Nous n’avons pas inventé grand-chose d’autre. Si nous regardons les accédants à la propriété, une idée reçue serait que l’assouplissement des conditions de crédit a massivement bénéficié aux ménages les plus pauvres.

Il y a des taux qui baissent mais, en réalité, il y a plutôt des durées d’emprunt qui s’allongent. Quand nous regardons depuis le début des années 2000, nous pourrions penser que cet assouplissement a permis de solvabiliser massivement les ménages les plus modestes, mais ce n’est pas le cas. Robin Rivaton en a parlé en introduction. On remarque une stabilité étonnante du taux de propriétaire : nous sommes passés de 800’000 transactions dans l’ancien à peu près à 1.2 ou 1.3 million.

Le volume de crédit distribué n’a jamais été aussi élevé qu’avant la crise que nous traversons actuellement. Nous avons distribué beaucoup de crédit, il y a eu de nombreuses transactions immobilières et, malgré tout, il y a cette stabilité du taux de propriétaires.

En réalité ce qu’il s’est passé, c’est qu’il n’y a jamais eu aussi peu de propriétaires en bas de la distribution du niveau de vie, chez les ménages les plus pauvres, et qu’il n’y a jamais eu autant de propriétaires en haut de la distribution du niveau de vie, c’est-à-dire chez les ménages les plus riches. Il y a eu une recomposition au sein de la distribution des niveaux de vie entre les pauvres et les riches. Les pauvres n’ont pas été solvabilisés par l’assouplissement des conditions de crédit et ils n’ont pas été en capacité d’absorber le choc qu’il y a eu sur les prix immobiliers et le renchérissement très important des prix immobiliers. C’est ce que nous observons dans le passé.

Sur la période récente, là encore, ce sont les ménages les plus modestes qui payent le renchérissement du crédit. La Banque de France nous dit qu’il n’y a pas de problème, qu’en réalité nous avons réussi à maintenir la part des primo-accédants dans la distribution de crédit, que le volume de crédit distribué a baissé de 40%, mais que nous avons réussi à maintenir la part des primo-accédants.
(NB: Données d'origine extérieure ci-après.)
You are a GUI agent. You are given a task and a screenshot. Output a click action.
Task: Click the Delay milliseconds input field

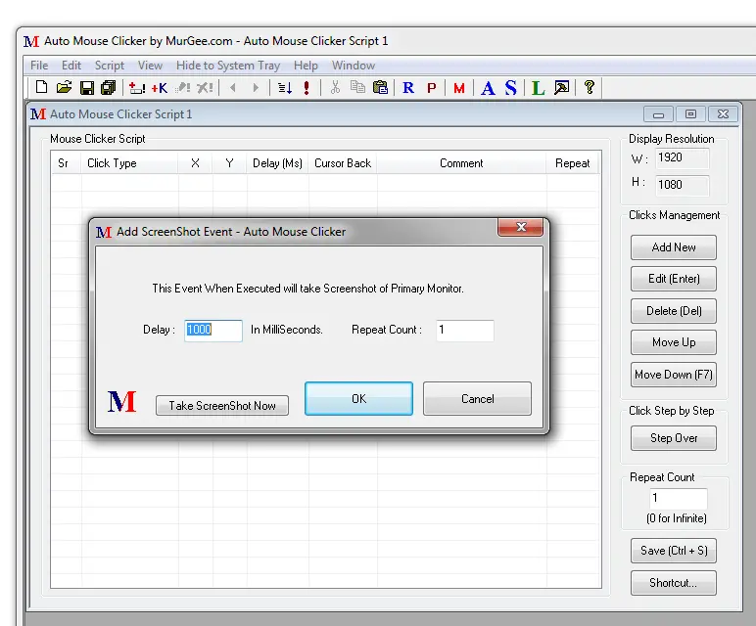[x=213, y=331]
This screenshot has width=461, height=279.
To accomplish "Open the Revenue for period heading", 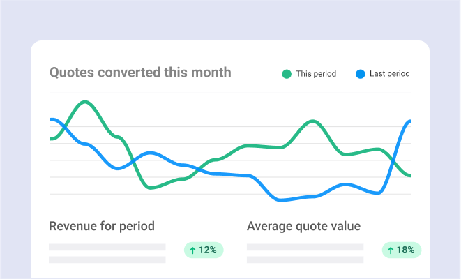I will pyautogui.click(x=102, y=226).
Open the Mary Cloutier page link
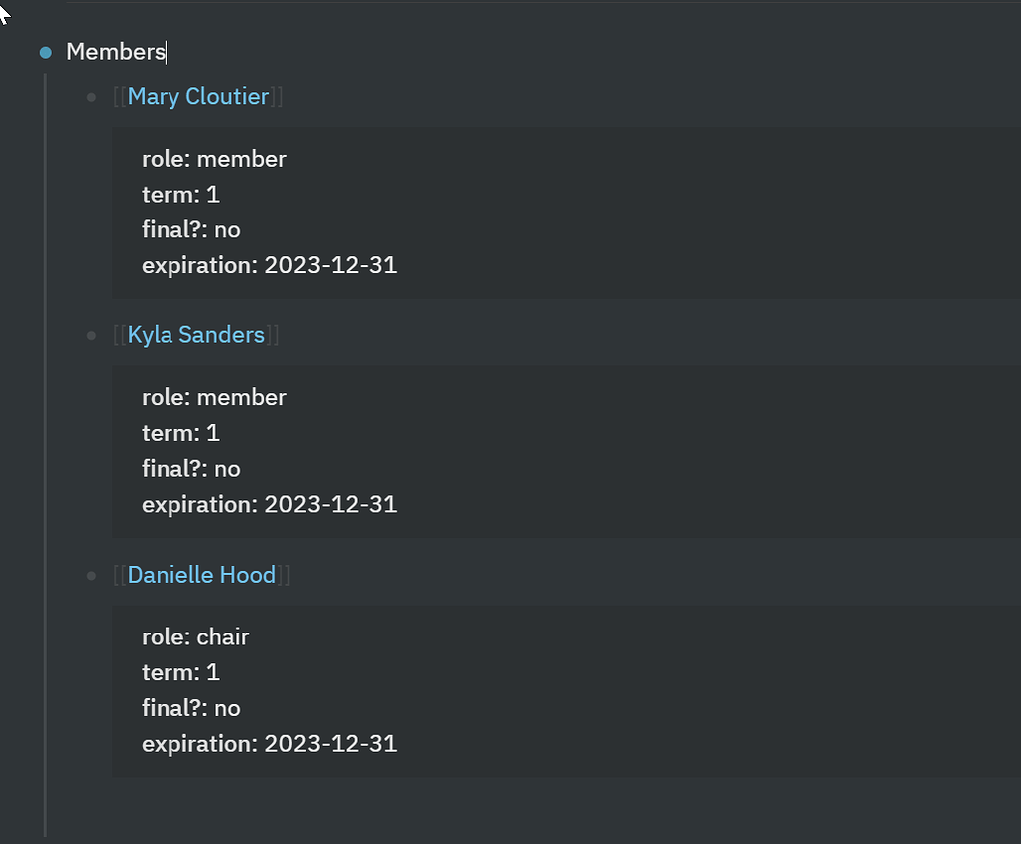The image size is (1021, 844). pyautogui.click(x=197, y=96)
Toutefois, quand on regarde à l’intérieur de ces primo-accédants, la part des ménages modestes au sein des primo-accédants n’a jamais été aussi faible. C’est-à-dire qu’ils représentaient à peu près un tiers des primo-accédants à qui l’on distribuait du crédit à l’habitat avant la remontée des taux.

Aujourd’hui nous sommes à 17%. Donc, ceux qui payent principalement la remontée des taux, ce sont en premier lieu les ménages les plus pauvres. Cela s’explique assez facilement par le fait que les prix, cela a été dit, tardent à s’ajuster. Quand nous disons que les prix devraient baisser de 20% pour compenser l’augmentation des taux d’intérêt, ce sont évidemment ceux qui sont au taux d’effort déjà le plus élevé qui du coup n’accèdent plus à la propriété. C’est assez logique.

3 Parc locatif privé : des locataires fragilisés

Figure 3

Regardons maintenant ce qu’il se passe sur le marché locatif privé à l’aide de quelques chiffres. Ce que nous observons, c’est que nous avons un taux d’effort des ménages les plus pauvres au sein du marché locatif privé qui a fortement augmenté, pour plusieurs raisons :

  • Les loyers ont augmenté très fortement au cours des dernières années, moins vite que les prix immobiliers mais ils ont augmenté quand même ;
  • Mais surtout, le revenu des ménages les plus pauvres a été bien moins dynamique que le revenu des autres catégories de ménages.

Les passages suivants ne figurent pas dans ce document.